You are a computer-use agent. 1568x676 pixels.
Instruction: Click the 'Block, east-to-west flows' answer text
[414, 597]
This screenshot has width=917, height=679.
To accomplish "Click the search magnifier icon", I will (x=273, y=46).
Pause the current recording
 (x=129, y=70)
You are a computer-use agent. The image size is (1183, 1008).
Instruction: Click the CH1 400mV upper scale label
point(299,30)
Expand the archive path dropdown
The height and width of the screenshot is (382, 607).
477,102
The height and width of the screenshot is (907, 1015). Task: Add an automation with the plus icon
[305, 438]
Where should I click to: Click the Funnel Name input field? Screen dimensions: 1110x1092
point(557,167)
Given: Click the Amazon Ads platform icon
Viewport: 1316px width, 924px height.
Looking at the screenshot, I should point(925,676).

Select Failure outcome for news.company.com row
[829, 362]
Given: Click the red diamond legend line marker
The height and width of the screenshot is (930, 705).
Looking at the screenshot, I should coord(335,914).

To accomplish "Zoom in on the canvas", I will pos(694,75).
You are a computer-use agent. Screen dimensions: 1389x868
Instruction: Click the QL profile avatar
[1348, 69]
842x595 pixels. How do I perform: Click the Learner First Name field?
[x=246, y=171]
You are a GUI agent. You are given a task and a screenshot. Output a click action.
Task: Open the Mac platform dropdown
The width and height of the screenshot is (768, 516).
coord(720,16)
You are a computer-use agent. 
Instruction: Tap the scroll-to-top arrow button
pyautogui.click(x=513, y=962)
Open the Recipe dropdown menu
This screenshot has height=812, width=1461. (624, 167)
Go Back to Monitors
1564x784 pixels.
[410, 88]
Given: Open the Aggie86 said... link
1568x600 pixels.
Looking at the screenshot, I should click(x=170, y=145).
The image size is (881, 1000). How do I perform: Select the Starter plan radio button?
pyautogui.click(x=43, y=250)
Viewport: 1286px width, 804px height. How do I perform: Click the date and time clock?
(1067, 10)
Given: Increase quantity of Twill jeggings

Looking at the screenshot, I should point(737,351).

====

Reproduce the listing above in full, substituting "desktop automation agent" for every occurrence of "computer-use agent" and leaving everything else the same.

You are a desktop automation agent. 1568x676 pixels.
Instruction: Click the 'Block, east-to-west flows' answer text
[414, 597]
This screenshot has width=917, height=679.
To accomplish "Click the search magnifier icon", I will (x=273, y=46).
Pause the current recording
 (x=129, y=70)
You are a desktop automation agent. The image size is (1183, 1008).
Instruction: Click the CH1 400mV upper scale label
point(299,30)
Expand the archive path dropdown
The height and width of the screenshot is (382, 607).
477,102
The height and width of the screenshot is (907, 1015). Task: Add an automation with the plus icon
[305, 438]
Where should I click to: Click the Funnel Name input field? Screen dimensions: 1110x1092
point(557,167)
Given: Click the Amazon Ads platform icon
Viewport: 1316px width, 924px height.
Looking at the screenshot, I should point(925,676).

Select Failure outcome for news.company.com row
[829, 362]
Given: Click the red diamond legend line marker
The height and width of the screenshot is (930, 705).
Looking at the screenshot, I should coord(335,914).

To accomplish "Zoom in on the canvas", I will pos(694,75).
You are a desktop automation agent. Screen dimensions: 1389x868
Instruction: Click the QL profile avatar
[1348, 69]
842x595 pixels. How do I perform: Click the Learner First Name field?
[x=246, y=171]
You are a GUI agent. You are given a task and a screenshot. Output a click action.
Task: Open the Mac platform dropdown
The width and height of the screenshot is (768, 516).
coord(720,16)
You are a desktop automation agent. 
Instruction: Tap the scroll-to-top arrow button
pyautogui.click(x=513, y=962)
Open the Recipe dropdown menu
This screenshot has height=812, width=1461. (624, 167)
Go Back to Monitors
1564x784 pixels.
[410, 88]
Given: Open the Aggie86 said... link
1568x600 pixels.
Looking at the screenshot, I should click(x=170, y=145).
The image size is (881, 1000). How do I perform: Select the Starter plan radio button?
pyautogui.click(x=43, y=250)
Viewport: 1286px width, 804px height. How do I perform: Click the date and time clock?
(1067, 10)
Given: Increase quantity of Twill jeggings

Looking at the screenshot, I should point(737,351).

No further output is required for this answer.